I'm looking for any automatable way to check for binary incompatibility between versions of a C# DLL.
Something like Unix C++'s abi-compliance-checker
but for .NET, and in particular for C#, would be great. This SO answer gives a screenshot of exactly the kind of info that I'd love to be able to get regarding two different versions of a C# API.
If there isn't any direct equivalent, then it would also be helpful to get any information at all about any automatable way to get some assurance that binary compatibility isn't broken between versions of a library.
This question seems to be the authoritative list on Stack Overflow of ways to break your API. There's also an article by Jon Skeet which discusses some of these issues. (And of course there are multiple other discussions of this issue on the internet; though there is a lot more of it focused on C++ than on C# and .NET, which is what I'm asking about here.)
Amongst other things, those articles help make clear that:
Binary and compilation compatibility and incompatibility are NOT trivial problems!
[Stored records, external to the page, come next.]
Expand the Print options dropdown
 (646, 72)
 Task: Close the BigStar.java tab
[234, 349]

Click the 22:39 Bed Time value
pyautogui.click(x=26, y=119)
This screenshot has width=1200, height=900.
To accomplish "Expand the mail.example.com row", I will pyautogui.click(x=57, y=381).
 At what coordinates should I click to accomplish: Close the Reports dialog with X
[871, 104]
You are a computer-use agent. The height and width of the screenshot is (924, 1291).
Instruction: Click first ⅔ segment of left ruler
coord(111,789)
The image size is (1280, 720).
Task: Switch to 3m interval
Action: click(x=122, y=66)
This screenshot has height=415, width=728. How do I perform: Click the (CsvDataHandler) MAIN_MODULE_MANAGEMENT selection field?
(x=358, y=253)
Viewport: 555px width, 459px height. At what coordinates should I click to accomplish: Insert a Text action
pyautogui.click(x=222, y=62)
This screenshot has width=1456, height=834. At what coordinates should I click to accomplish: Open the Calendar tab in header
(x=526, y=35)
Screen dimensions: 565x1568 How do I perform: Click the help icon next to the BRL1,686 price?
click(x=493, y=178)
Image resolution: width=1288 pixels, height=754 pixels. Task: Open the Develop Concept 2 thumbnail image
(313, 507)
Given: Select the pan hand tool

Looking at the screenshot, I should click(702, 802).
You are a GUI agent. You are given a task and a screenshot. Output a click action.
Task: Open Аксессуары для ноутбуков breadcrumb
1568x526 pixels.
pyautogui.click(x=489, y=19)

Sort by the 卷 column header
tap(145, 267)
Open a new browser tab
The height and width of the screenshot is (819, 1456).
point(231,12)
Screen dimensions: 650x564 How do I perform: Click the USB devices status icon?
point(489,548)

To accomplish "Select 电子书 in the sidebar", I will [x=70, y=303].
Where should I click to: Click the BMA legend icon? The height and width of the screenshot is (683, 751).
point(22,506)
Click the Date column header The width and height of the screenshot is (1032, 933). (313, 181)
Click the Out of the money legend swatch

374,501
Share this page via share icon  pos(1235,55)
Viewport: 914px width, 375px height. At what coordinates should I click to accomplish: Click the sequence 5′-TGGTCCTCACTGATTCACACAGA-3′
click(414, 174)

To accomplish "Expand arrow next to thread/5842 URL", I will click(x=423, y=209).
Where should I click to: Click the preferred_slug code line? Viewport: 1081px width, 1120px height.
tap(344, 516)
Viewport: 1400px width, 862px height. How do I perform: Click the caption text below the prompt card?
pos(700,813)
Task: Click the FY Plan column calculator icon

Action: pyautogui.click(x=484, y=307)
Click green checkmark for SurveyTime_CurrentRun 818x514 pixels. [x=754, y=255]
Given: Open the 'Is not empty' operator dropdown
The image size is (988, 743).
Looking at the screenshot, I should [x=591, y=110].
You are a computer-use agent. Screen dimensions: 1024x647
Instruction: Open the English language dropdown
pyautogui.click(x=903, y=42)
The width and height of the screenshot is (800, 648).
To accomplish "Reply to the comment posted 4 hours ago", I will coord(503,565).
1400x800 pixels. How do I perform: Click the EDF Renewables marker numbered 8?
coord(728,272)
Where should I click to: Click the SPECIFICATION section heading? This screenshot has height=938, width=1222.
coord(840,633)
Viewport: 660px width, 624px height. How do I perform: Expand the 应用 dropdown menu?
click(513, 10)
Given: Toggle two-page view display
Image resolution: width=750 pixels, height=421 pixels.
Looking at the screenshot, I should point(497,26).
Binary (in)compatibility does not always entail compilation (in)compatibility nor vice versa
- Even though (it might be worth noting here) at least one Microsoft article on the topic incorrectly/misleadingly states that it does in one direction
There are different levels of incompatibility: in particular, there are some obscure things, particularly to do with reflection, that users of a library can do which will make certain API changes binary incompatible, where they wouldn't have been otherwise
- As a side note, this pretty much makes it seem like real world incompatibility isn't a yes/no question: there'll be certain theoretically incompatible changes which you might well be prepared to make within a major version of your API, if you don't expect normal users of the API to be doing these more obscure things with it
- That fits with the different severities of incompatibility shown in the
abi-compliance-checker
screenshot in the SO answer linked above
So, given that everybody these days is supposed to be updating their APIs using semantic versioning, and also given that everybody is using test suites and probably devops as well, how on earth is everybody - or even anybody?! - automatically testing for binary incompatibility changes in .NET?
I can see that careful use of a test suite is enough to let you know if you've made compilation compatibility changes, and most projects already have this - hence why my question is about binary incompatibility changes, which don't seem to be automatically detected at all in any projects I've looked at or worked on.
Just reading the above articles and being careful probably isn't enough... (though of course it's some kind of start) but I can't find any documentation about any other approach.